仕事用のめもとか。

メディア等気になることを適当に。

山風は金子的な意味で「絶望」していたのか?

なぜここに山風が出てくるといえばマイ・フェイバリット作家という身も蓋もない事情があるのですが、まあ山風も明治物で執拗に江戸→明治→第二次世界大戦終戦までのいくつか交差するベクトルを描いている作家なんでという言い訳をしつつ。

きわめておおざっぱな印象だけで言えば、「絶望」してはいなかった、んじゃないかなという直観。

風太郎の場合、中学だったかの教練で、身体が弱かったことなどから「列外」だったか、なんかようわからん言葉で免除されていたらしく、まあ要するに「共同体の外」扱いされたことが、原体験として自分の考え方に響いたとエッセイに書いてたりするし、日本近現代史をコンスタラシオンに俯瞰する作品群というのも実際持っていたり、山風権力論にほかならない柳生十兵衛3部作もあったりするんだけれど...『絶望の精神史』のような強烈な呪詛に満ちたものっていうのは書いていないというか書けないというか書く必要がないというかなんというか。山風の場合は戦中戦後の日記が公刊されているのでついついそれに、引きずられるのもあるんですが、子供の時父親死ぬ→母親、叔父と再婚→母親も死ぬ→叔父が再婚→なんつーかいつのまにか家が叔父さんのものになっちゃってない...?みたいな経験が思春期前後にあるけれど、不戦日記の時期、東京の寄宿先のフツーの人とかにフツーにかわいがられて、無意味にルサンチマン貯めずに済んでるっていうのもあるような。

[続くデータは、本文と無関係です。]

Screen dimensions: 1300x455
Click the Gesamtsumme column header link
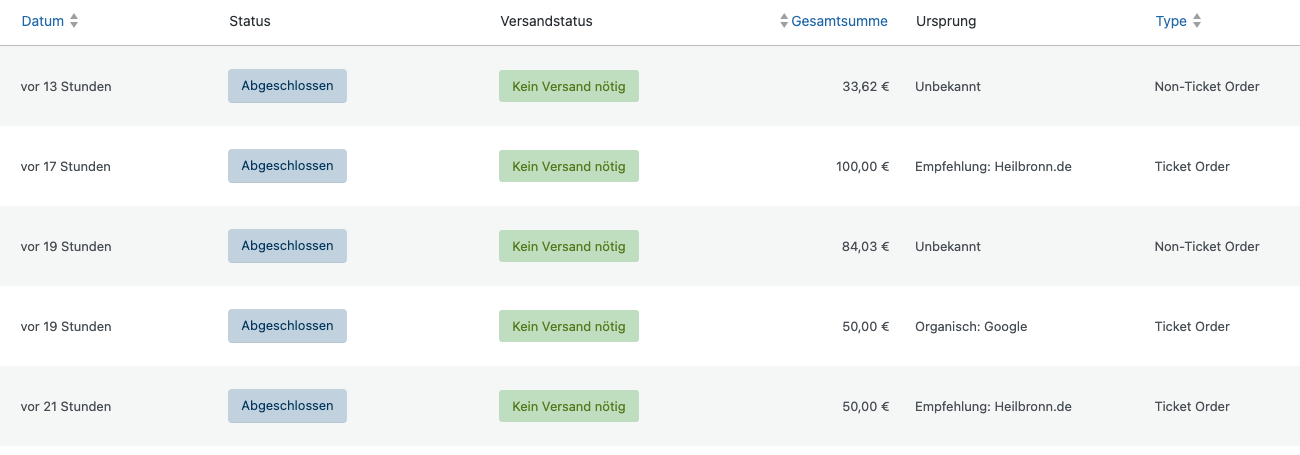point(839,21)
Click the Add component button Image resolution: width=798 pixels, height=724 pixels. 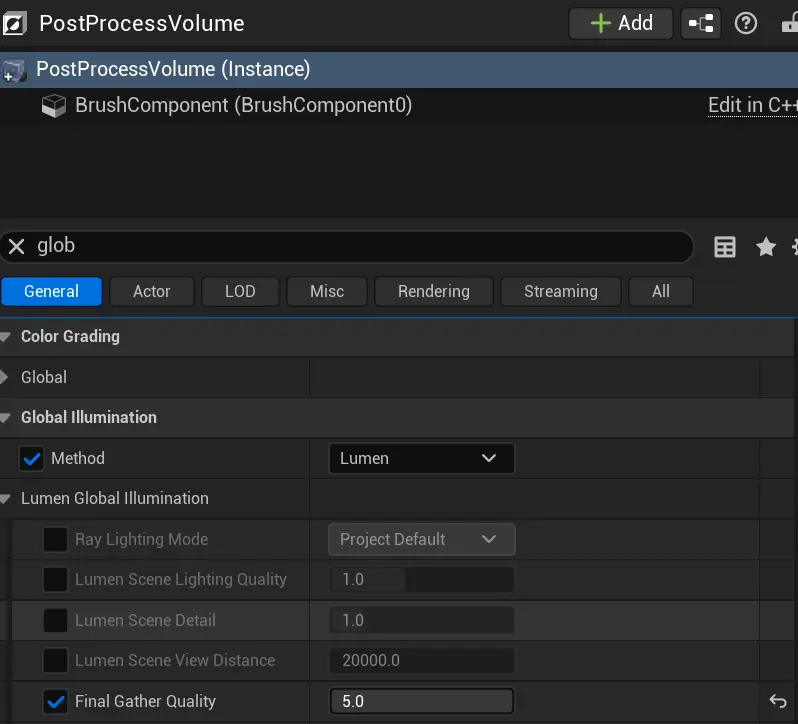[x=621, y=23]
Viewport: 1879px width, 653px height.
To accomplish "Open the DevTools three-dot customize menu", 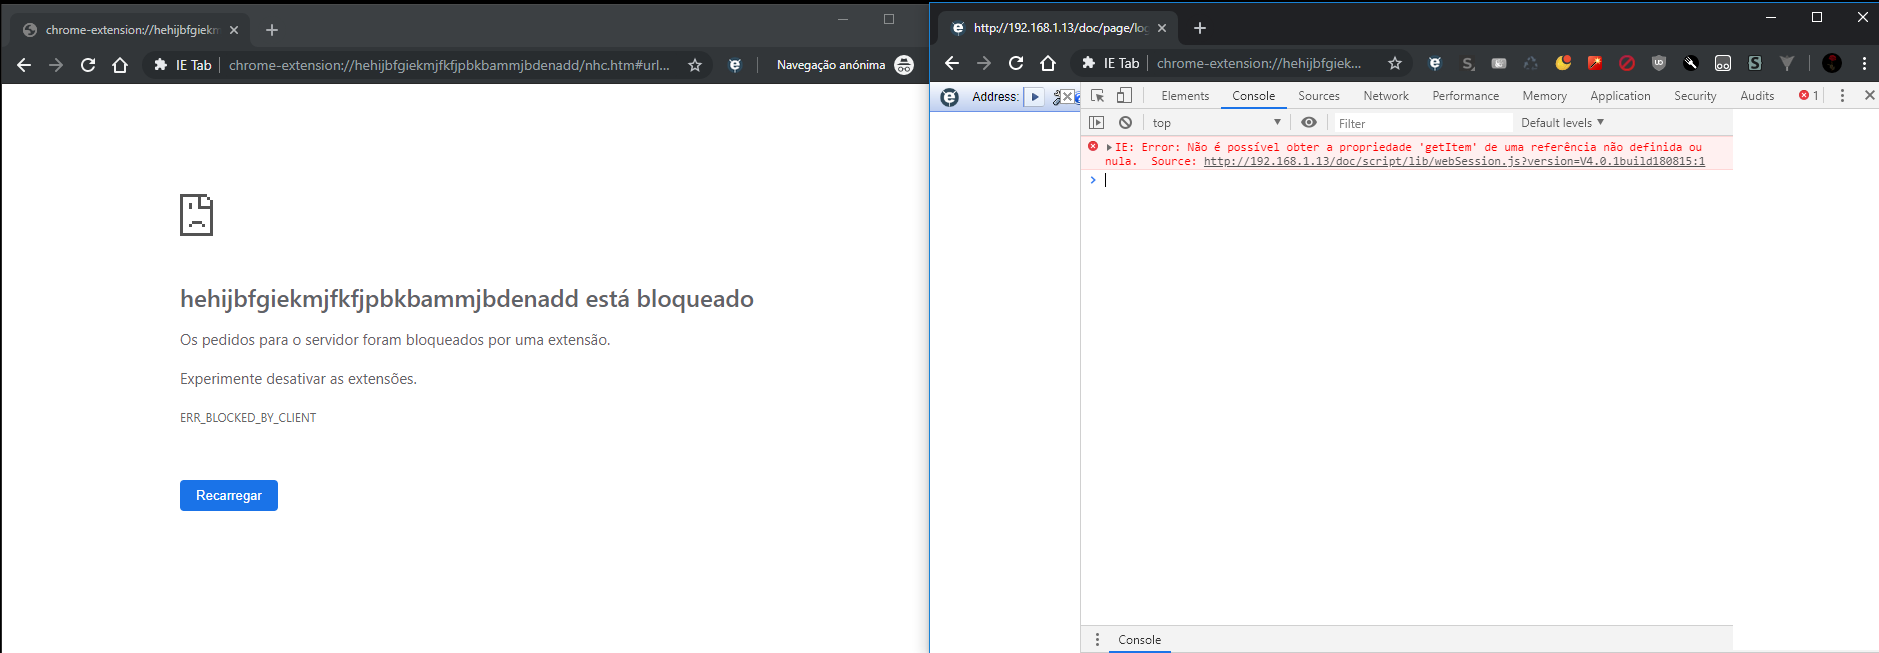I will tap(1842, 96).
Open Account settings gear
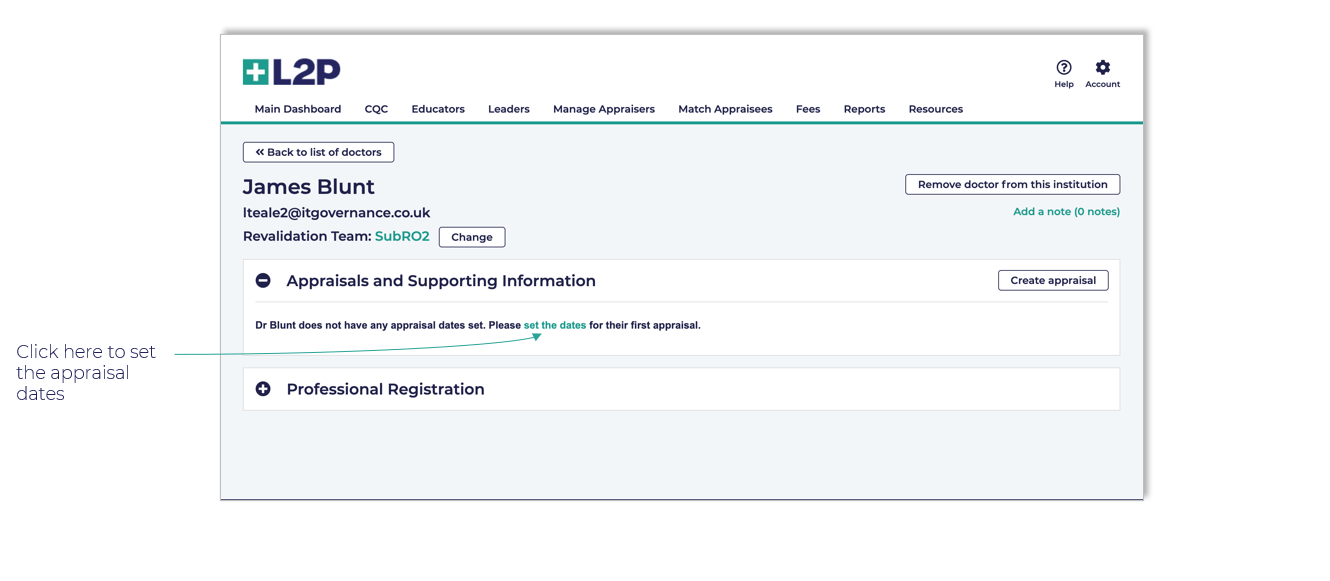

「列外」と「異邦人」の思想の違いってじゃあルサンチマンだけなの?つうたらそれはたぶん違うんだろうけど、まだよくわからない。

なんにせよ、人は社会に内包されて生まれ出てしまうわけで、その本然に抗って、金子(荷風も混ぜていいんかいの)的「異邦人」として生きるには、もう天才北島マヤに追いつこうとする秀才姫宮亜弓さん並みに常時あがいてないとダメなんだろうなぁ。
そのあたりをすっとばして、ガーフィンケルがブチ切れかねない程度の安直さでエスノ的無関心とかっつーてヲチャ的スタンスにアグラかいてしまうと、人としてきわめて淫らかつ醜悪な方向に曲がっていきかねないなと自戒しつつ。謎めもレベルでも言説生産は言説生産、んじゃおめーの立ち位置なんなのヨという問いは常に既にそこにあるわけで。